------ EXTRACTED MATERIAL ------
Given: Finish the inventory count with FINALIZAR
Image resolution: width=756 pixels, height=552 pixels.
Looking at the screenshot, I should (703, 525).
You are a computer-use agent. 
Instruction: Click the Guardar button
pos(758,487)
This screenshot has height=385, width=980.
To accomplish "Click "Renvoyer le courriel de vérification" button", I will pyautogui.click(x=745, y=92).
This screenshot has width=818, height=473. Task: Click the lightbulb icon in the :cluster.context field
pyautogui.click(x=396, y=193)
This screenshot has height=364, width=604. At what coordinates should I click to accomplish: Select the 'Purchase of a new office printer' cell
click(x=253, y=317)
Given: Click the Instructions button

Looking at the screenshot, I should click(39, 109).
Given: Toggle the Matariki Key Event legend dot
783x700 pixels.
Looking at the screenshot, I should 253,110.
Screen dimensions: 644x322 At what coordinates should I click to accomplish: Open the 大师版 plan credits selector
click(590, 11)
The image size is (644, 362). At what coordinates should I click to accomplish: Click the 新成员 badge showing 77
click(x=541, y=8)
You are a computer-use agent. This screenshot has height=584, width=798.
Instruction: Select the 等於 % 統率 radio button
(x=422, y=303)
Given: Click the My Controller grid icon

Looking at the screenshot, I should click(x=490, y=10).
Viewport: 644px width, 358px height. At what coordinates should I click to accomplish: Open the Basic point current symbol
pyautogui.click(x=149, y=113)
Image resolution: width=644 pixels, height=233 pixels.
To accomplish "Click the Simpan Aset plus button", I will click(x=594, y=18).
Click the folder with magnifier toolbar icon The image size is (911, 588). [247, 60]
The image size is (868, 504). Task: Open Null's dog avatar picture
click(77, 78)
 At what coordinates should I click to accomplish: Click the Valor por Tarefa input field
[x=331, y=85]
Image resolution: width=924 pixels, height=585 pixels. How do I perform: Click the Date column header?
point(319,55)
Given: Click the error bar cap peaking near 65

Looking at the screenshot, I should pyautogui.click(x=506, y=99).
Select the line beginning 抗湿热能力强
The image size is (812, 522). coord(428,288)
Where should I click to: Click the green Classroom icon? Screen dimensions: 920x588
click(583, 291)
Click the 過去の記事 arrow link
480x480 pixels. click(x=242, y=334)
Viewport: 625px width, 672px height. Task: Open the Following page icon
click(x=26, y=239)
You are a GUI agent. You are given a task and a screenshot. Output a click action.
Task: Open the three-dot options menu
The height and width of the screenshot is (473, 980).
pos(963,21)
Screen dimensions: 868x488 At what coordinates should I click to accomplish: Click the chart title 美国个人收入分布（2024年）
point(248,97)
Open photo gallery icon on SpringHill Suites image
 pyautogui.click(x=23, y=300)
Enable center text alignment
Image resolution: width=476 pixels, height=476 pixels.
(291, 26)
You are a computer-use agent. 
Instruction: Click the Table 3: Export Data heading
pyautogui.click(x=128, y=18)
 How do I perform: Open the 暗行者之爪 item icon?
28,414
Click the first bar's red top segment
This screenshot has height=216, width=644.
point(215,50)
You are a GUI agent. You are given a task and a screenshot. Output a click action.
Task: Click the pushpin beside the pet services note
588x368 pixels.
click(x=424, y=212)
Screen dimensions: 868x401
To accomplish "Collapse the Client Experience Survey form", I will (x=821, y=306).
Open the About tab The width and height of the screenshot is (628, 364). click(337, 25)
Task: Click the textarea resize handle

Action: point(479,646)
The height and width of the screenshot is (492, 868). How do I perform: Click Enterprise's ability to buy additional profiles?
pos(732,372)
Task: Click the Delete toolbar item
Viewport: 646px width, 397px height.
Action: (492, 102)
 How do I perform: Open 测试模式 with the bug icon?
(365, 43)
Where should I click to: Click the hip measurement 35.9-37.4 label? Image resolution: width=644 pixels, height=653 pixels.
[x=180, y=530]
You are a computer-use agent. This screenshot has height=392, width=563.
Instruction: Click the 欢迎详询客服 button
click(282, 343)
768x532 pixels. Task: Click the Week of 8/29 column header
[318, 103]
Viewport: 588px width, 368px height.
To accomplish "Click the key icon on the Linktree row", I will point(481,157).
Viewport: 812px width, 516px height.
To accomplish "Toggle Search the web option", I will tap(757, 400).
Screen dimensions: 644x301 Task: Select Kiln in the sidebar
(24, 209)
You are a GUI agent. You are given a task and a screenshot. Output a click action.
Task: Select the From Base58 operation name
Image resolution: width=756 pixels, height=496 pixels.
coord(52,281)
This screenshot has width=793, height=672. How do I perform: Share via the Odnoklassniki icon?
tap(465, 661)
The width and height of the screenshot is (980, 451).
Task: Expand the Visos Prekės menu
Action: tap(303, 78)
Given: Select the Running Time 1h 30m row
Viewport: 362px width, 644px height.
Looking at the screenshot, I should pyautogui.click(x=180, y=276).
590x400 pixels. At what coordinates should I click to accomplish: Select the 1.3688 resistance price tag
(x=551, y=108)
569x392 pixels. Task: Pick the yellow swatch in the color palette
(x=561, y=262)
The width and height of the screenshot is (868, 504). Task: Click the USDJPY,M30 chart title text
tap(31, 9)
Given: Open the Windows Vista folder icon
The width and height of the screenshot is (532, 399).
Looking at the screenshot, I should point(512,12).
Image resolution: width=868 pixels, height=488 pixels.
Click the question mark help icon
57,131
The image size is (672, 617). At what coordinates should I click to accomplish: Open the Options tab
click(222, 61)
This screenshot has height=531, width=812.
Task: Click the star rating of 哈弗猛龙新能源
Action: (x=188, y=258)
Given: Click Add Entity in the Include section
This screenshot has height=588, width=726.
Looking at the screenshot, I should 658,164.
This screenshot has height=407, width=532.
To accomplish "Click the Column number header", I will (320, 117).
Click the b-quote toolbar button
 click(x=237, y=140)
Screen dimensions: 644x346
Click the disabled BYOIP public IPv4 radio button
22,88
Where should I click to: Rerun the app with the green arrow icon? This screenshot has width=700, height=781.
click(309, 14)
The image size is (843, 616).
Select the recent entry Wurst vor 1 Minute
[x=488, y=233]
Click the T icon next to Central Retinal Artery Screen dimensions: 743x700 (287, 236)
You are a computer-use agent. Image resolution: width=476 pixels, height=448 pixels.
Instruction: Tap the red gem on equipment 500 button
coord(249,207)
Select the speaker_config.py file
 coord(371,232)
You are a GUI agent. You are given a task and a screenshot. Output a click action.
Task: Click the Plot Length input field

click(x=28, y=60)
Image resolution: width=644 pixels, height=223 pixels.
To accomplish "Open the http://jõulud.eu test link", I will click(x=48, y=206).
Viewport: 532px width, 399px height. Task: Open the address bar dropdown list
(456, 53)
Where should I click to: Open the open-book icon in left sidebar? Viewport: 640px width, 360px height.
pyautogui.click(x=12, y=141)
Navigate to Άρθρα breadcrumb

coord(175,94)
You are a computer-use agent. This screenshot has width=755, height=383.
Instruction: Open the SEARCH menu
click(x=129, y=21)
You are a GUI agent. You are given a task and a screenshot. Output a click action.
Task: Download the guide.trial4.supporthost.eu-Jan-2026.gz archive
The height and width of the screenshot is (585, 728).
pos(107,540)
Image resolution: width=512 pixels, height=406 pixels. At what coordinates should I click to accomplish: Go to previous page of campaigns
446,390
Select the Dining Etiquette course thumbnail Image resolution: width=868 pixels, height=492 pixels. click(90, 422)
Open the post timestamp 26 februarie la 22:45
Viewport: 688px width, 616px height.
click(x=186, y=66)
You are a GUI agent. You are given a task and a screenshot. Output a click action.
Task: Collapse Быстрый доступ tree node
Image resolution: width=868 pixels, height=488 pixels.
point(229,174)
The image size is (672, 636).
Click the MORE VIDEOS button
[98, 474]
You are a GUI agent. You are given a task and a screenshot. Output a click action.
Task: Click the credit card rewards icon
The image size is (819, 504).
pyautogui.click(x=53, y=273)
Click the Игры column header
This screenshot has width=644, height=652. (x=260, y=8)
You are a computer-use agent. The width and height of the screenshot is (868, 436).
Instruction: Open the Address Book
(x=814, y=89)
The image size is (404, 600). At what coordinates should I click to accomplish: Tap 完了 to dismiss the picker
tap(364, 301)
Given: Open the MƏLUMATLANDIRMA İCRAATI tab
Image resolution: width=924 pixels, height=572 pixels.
------
The answer must consist of every line from the data that holds the string "Collapse".

◆ **FINISHED EXERCISE**:
To accomplish "Collapse the Client Experience Survey form", I will (x=821, y=306).
Task: Collapse Быстрый доступ tree node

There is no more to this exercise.